July 15, 2013 by Brigette Gleason
The RHD screening project is going well so far. It’s a lot of fun to work with kids (this is probably the first time I’ve been envious of you med-peds people!), and they are quite tolerant of the TTEs. I’m trying to learn to speak some Lugandan so that I can more easily interact with them. Even though English is the official national language, most of the patients at the JCRC don’t speak English—although kids do learn it in school. Also I’ve realized that just because someone knows English, it doesn’t mean they understand what I am saying. English is everywhere in the stores and on the street, but I find that I have to speak slowly and I still get weird looks. Fortunately, the staff at JCRC has been very helpful in translating, as well as doing many other important tasks! I’ve attached some pictures of the lovely JCRC campus and “my” portable sonosite, which is on loan from the US . Bringing it over as a carry-on with a tag that says “Global Health” made me feel legit! It gave me the warm fuzzies…followed by a backache.

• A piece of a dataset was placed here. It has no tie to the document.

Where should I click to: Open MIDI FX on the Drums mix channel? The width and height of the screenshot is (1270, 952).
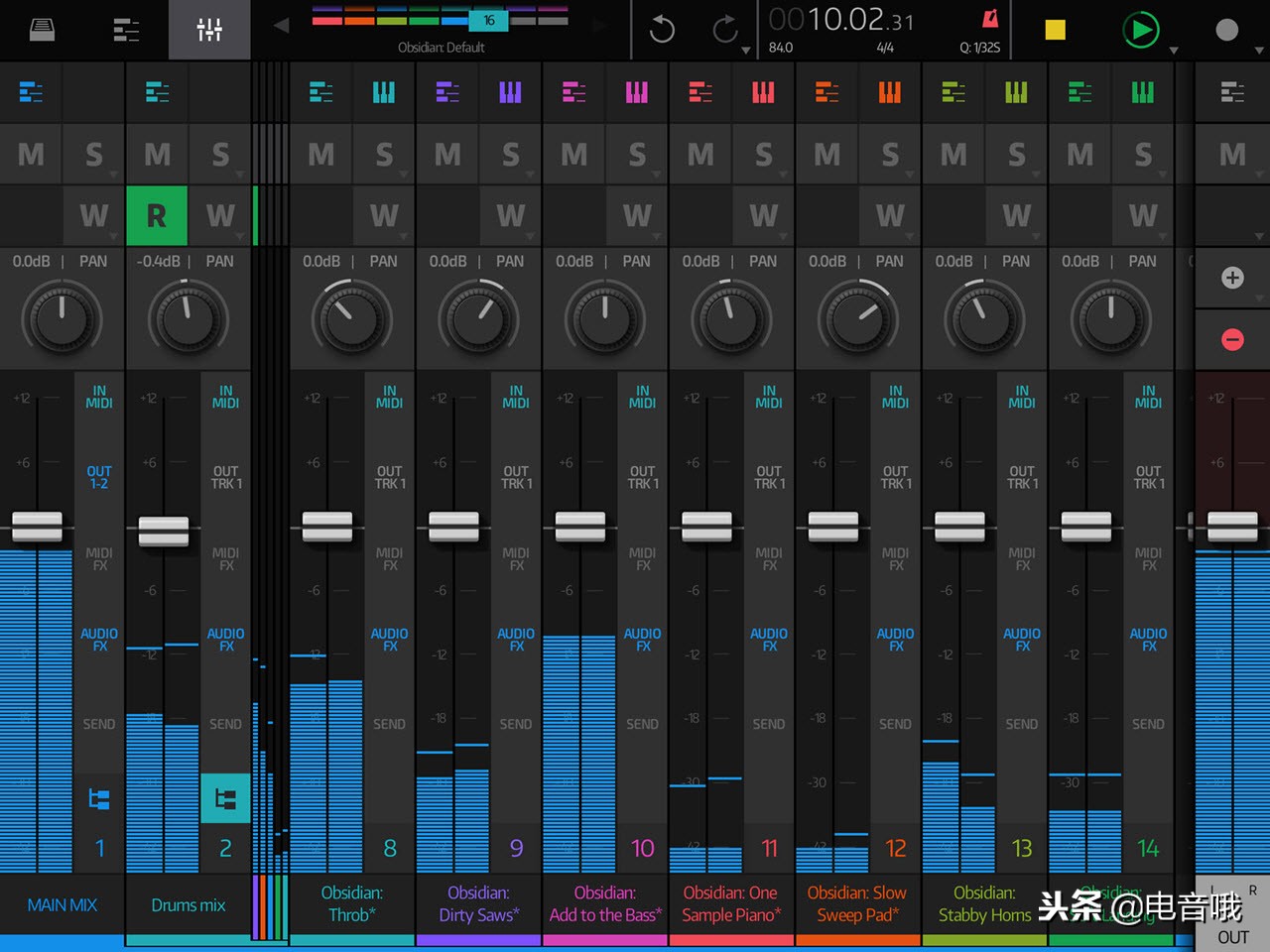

Being at the JCRC has already been a rewarding experience. For one, the staff here is extremely friendly, upbeat, bright, and helpful. Additionally I’ve been able to attend a weekly doctors meeting which involves sitting down with 5-6 young clinicians at JCRC along with a more senior doctor to discuss current patients. Last week some of the cases discussed were a woman with IRIS manifesting as CMV encephalitis; another patient with newly diagnosed HIV and active TB who presented septic and jaundiced but the clinic had no capacity to do any imaging beyond an Xray; and also a young boy with severe anemia with inconclusive lab workup who was able to get a bone marrow biopsy on site. Later in the week there was a meeting to present updates on one of recent clinical trials at the JCRC that was just published in the Lancet and is coming out in the NEJM soon. Essentially the JCRC has been and continues to change international guidelines on treating HIV/AIDS. Pretty awesome.
Apart from medicine, things are going well although I’m still trying to process the reality of being here. I continue to stay busy, which is good but it also gives my brain even more info to try to digest! My roommates and I were invited to an “Introduction” on 7/13, which is a precursor to a wedding. It’s a public event in which the groom-to-be is introduced to the wife-to-be’s family. It was a formal ceremony with about 500 people all in traditional Uganda attire. A co-worker was kind enough to lend us traditional dresses to wear.
I cannot fully express the extravagance of this event. According to a cousin of the groom who is a surgeon at Mulago, the Introductions and Weddings have been getting more and more elaborate lately as each host tries to out-do the last one (apparently this family was fairly wealthy). The gifts presented included part of a cow and several chickens. The whole affair lasted about 6 hours or so and none of it was in English. It included music, dancing, a huge buffet meal, and honestly I'm not sure what else. As guests, we were each sent home with a bottle of wine as part of our “party favors.”